RE: SIMILE Research Drivers

Rob,

> -----Original Message-----
> From: Tansley, Robert 
> Sent: 7 April 2003 16:19
> To: Seaborne, Andy; 'Kevin Smathers'
> Cc: 'www-rdf-dspace@w3.org'
> Subject: RE: SIMILE Research Drivers
> 
> 
> Hi Andy,
> 
> > 1/ Just using RDF as a transport format is not really 
> > utilizing RDF because the semantics are hidden in the 
> > internal processed representation and not necessarily 
> > preserved on converting into and out of RDF.  As it is the 
> > internal semantics that matter (i.e. are first-class), you 
> > might as well use XML for a transport as you are relying on 
> > the converters to maintain the semantics across the Web.  
> 
> Could you explain what you mean here, perhaps with an example?
> 
> One of the big issues that SIMILE (and the Semantic Web as a 
> whole) will have to deal with (IMHO) is that [meta]data is 
> not necessarily going to be 'born RDF'.  One of the main 
> points of the project was, I thought, allowing communities to 
> use their own metadata schemas, most of which won't currently 
> be in RDF ('RDF native').  So, a big research question in 
> SIMILE as I see it is the feasibility of representing all 
> [meta]data in RDF, and how much work it is to translate 
> [meta]data in some other format into RDF.  We have to be able 
> to do this, do it without losing data, without unreasonable 
> effort required, otherwise we're not going to get very far 
> with the RDF approach in this area.

This is a significant issue for SIMILE.  A community isn't going to want a
reduction in the information in their [meta]data.

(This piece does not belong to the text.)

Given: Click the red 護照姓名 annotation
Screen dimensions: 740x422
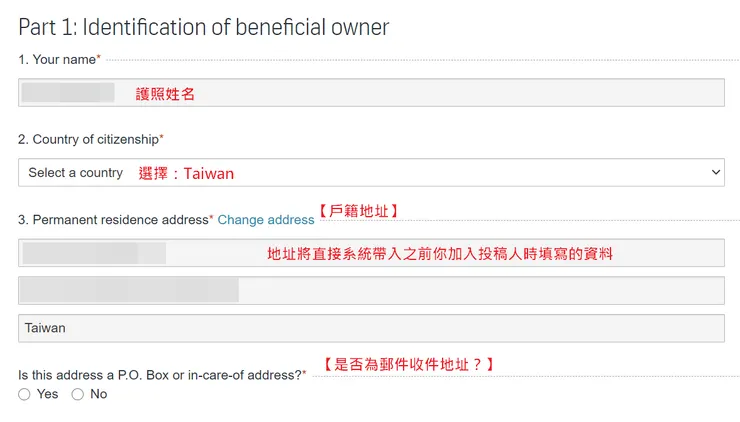Looking at the screenshot, I should [165, 94].
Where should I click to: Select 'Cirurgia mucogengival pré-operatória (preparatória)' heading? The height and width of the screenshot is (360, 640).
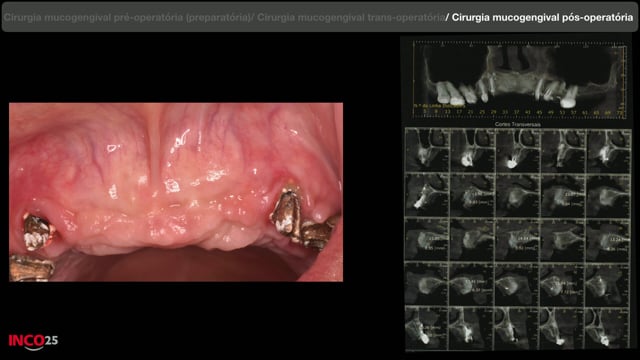[x=127, y=18]
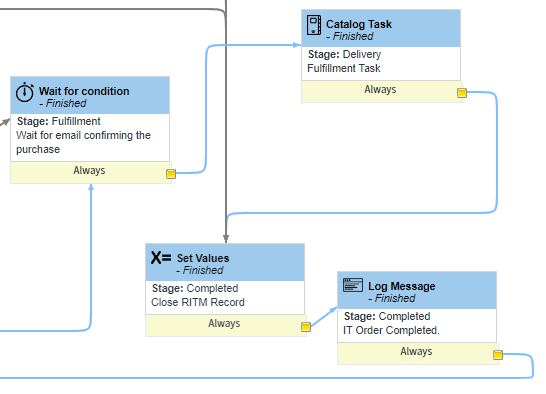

There are two ways of approaching interoperability between different
metadata schemas: a number of pairwise conversions (least lossy, more work)
or a single canonical form.  So I agree that a research question is the
feasibility of representing everything in RDF.  Maybe we also need to store
the original as well for the use solely within a community to ensure the
original information is not lost.

The phrase "RDF as a transport format" conjures up the idea that RDF is only
used between systems, and not internally, so a lot of conversion is being
done.  This is potentially lossy as (1) no system is perfect and (2)
typically the internal form is the master and is not accessible except
through the transport format.  One *small* step with RDF is that there is a
way to say what was meant by a property - you give it an identifying name
and say "its defined over there" providing a point of reference.  It may
well still take a person (programmer) to use that definition - I'm not
saying that it is completely automatic - but at least a fact (statement) can
be moved around through intermediate points with less risk of alteration or
confusion.

Example: conference site says "paper X in session with Y and Z"; SIMILE can
harvest that and pass it on to the client which can display X with a note to
say presented with Y and Z.

Converters usually choke on this because they are restrictive on things they
don't grok something and the internal form can't capture it.

> I'm also curious about your use of the word 'semantics'.  How 
> are 'semantics' represented in RDF or any other data format?  
> My understanding was that the 'semantics' of data were the 
> real-world interpretations of the data.  For example if some 
> resource has a property 'foo:length' that is a literal '30', 
> the semantics of that are that the real-world object that 
> resource represents has a length of 30mm.  This information 
> isn't in the RDF, isn't in the schema; it's not in the 
> computer at all, it's a concept that's fundamentally outside 
> of the computer which is just dealing with symbols.
> 
> Is there some other meaning of the word or something else I'm missing?
> 
>  Robert Tansley / Hewlett-Packard Laboratories / (+1) 617 551 7624
>  

"Semantics" is a somewhat loaded term but I use it in a low level way. Here
the definition in the RDFS vocabulary should say foo:length works in terms
of millimetres.  Today, this might be in the rdfs:comment so it takes
someone reading the vocabulary to use the data vocabulary correctly.
Something should be GETtable at the namespace URI but there is no common
practice of what should go at the end of a namespace URI, it could be an
HTML page, not RDFS, and we will have to see what common practice emerges.
I prefer the style of putting the vocabulary file there.

A better data model here might have been a bnode with units and rdf:value
hanging off it but the definition you use is a good example because, in the
real world, we have to deal with less-than-ideal vocabularies and may have
been fine for their original purpose in a closed world.

	Andy

Received on Tuesday, 8 April 2003 11:27:05 UTC